The Interactive Advertising Bureau (IAB) has beefed up its display portfolio, adding six interactive formats as part of an effort to drive online brand advertising spend.
The idea is to make it easier to roll out campaigns that utilize flashy, more engaging rich media units without requiring agencies to crank out tons of custom ad placements. Since IAB Standard Units representing more than 80 percent of the display units run on a given day, adding more rich media units to the IAB's standard portfolio should help.
“The creative’s dilemma is if they want to create something that is truly interactive and includes rich media today, they have to handcraft those units for a limited number of sites,” said Peter Minnium, the IAB’s head of brand initiatives. “The new units in this new portfolio will enable them to craft it once and run it broadly.”
Minnium said the expansion is the “first radical change” to the Standard Ad Unit Portfolio since the 720-by-90 Leaderboard unit was made standard in December 2002. Since that time, industry bodies like the Online Publisher's Association have pushed for larger, more intrusive ad units to attract bigger brands and more dollars. “This new [collection of ad units] varies not only in size but in functionality and, of course, in interactivity,” said Minnium.
Arguably the most high profile of the six new units is Portrait, which was launched by AOL’s Pictela division in September 2010 and allows advertisers to include interactive “apps” within a 300-by-1050-pixel display.
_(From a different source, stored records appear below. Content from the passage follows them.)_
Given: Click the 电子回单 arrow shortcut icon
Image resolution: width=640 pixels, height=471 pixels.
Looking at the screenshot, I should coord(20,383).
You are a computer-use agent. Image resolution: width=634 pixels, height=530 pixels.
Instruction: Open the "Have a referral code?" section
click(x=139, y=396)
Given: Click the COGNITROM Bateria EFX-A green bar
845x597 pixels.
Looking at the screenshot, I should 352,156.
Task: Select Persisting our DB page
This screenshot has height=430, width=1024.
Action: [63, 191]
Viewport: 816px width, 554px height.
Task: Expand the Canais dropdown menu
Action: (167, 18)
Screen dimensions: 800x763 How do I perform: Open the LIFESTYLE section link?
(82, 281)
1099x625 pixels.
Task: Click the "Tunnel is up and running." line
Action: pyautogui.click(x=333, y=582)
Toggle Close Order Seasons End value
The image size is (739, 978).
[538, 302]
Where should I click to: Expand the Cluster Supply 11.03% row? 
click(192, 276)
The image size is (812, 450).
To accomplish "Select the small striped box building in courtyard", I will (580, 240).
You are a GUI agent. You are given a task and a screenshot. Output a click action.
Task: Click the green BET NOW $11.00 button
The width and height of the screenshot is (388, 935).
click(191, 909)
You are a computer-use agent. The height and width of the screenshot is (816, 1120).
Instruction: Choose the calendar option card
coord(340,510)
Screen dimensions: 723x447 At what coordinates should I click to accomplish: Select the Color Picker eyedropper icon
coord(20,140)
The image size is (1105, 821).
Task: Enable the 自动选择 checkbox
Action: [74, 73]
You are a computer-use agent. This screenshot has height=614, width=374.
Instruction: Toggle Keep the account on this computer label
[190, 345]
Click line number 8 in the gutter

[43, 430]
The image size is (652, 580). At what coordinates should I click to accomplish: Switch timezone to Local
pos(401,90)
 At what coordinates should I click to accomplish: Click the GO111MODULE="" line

The other new vertical unit is Filmstrip, which is joined by a pair of horizontal units, "Billboard" and "Pushdown." And for the first time, the IAB is adding a pair of full-page units to the portfolio: the "Sidekick" and "Slider."
Crucial to the adoption of the new interactive units—and the migration of brand advertising dollars from offline to online—the industry must revisit the metrics applied to display ads, Minnium said.
“Fundamentally we’re going to talk about supplementing if not replacing the click with the notion of interaction, both in terms of interaction rate and interaction time,” he said.
To measure interaction rate and time is to measure “purposeful interaction,” which Minnium said is defined around mouse movements. He said “purposeful interaction” is an important distinguishing criterion because it will focus on continual mouse movements within an ad to offset any possible skewing by consumers who may move their mouse over an ad so that it doesn’t disrupt an online reading experience.
Research conducted for the IAB by IPG MediaLab found that consumers are two-and-a-half times more likely to interact with a Rising Stars than an IAB Standard ad and spend twice as much time interacting with the former versus the latter.
When the new units were announced last year as members of the Rising Stars program, much was made of their disruptive sizing and interactive functionalities, but adoption was slow because “Rising Star designation is kind of purgatory on the way to IAB Standard Ad Unit heaven,” Minnium said. He said he expects this year’s Olympics and U.S. presidential election and the brand advertisers the two events attract to catalyze the units’ adoption.